HEAVY rainfall is putting severe pressure on seasonal farm work such as slurry spreading, sowing and turning out livestock, the UFU have warned.

Following prolonged rainfall in recent months, hopes that the weather is 'on the turn' has been dogged in recent days due to further heavy downpours. 

And things show little signs of improving with Storm Kathleen to bring rain and snow tomorrow (Saturday). 

Locally, farmers have found it difficult to shift slurry, with ground conditions proving challenging. 

In terms of the seasonal slurry campaign, the general consensus among farmers is the same - a few load here and there to take pressure off fast-overflowing slurry tanks. 

One farmer from Monea stated: "We have only about four load out, just to lower the tanks a bit. The ground is terrible and we can't get on it at all.
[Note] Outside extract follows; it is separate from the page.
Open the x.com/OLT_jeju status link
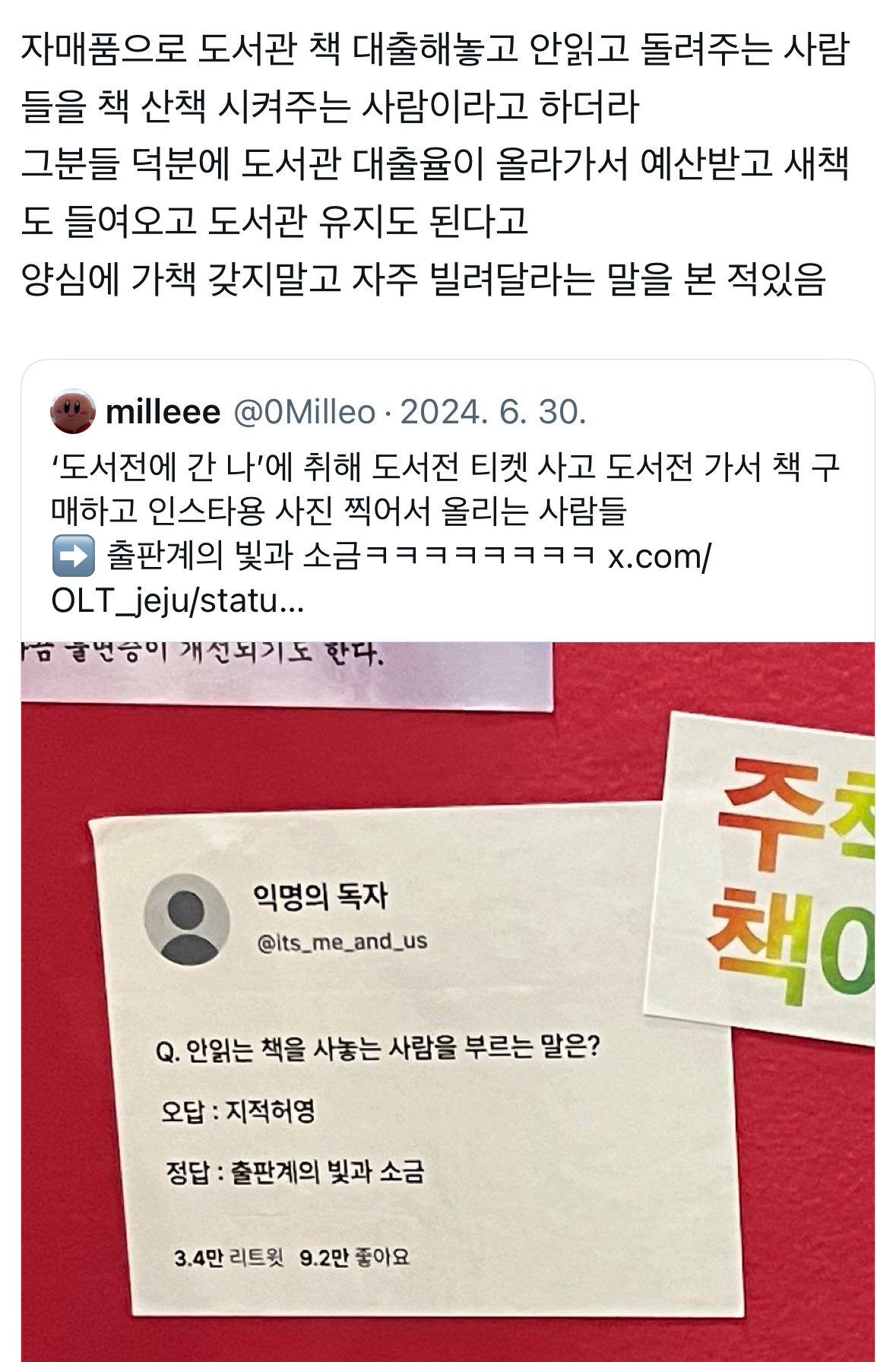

It's not simple."

Under the current conditions, spreading with a traditional tractor-tanker combination has been unfeasible, with the combined weight of both machines causing unnecessary damage to ground. 

Amid the prolonged poor weather, Ulster Farmers’ Union (UFU) president David Brown, from Florencecourt,  is urging local banks to recognise the added pressure and stress farm families are now under, and their ability to provide leniency

Mr Brown said: “The level of rainfall across Northern Ireland has made it impossible to move livestock, planting and sowing is way behind, and bills are mounting as farmers struggle to keep on top of their work.

“We are urging everyone in the banking sector who interacts with farmers, to take this into account and to give whatever support they can. It is no secret that banks have made profits in recent years while farmers are doing their best to stay afloat.

"Banks have the power to apply leniency for anybody who’s battling to meet repayments and they need to step up for farmers.

Mr. Brown continued: "Weather conditions cannot be controlled however, ensuring fairness is applied throughout the supply chain can make a big difference for farm businesses."

“Many farmers operate as sole traders, therefore, it’s critical that every pound that’s in the marketplace makes its way back to farmers. This can help to ease the pressure on farmers when uncontrollable elements such as the weather, is going against them.

“TB levels are at an all time high in NI, many farmers are currently closed and are unable to sell livestock, meaning they have extra animals to house and feed.

"At this stage of the year, silage stocks will be low, and they will need to source and buy more. This puts extra pressure on cashflows and the daily running of the farm – farmers may need additional support."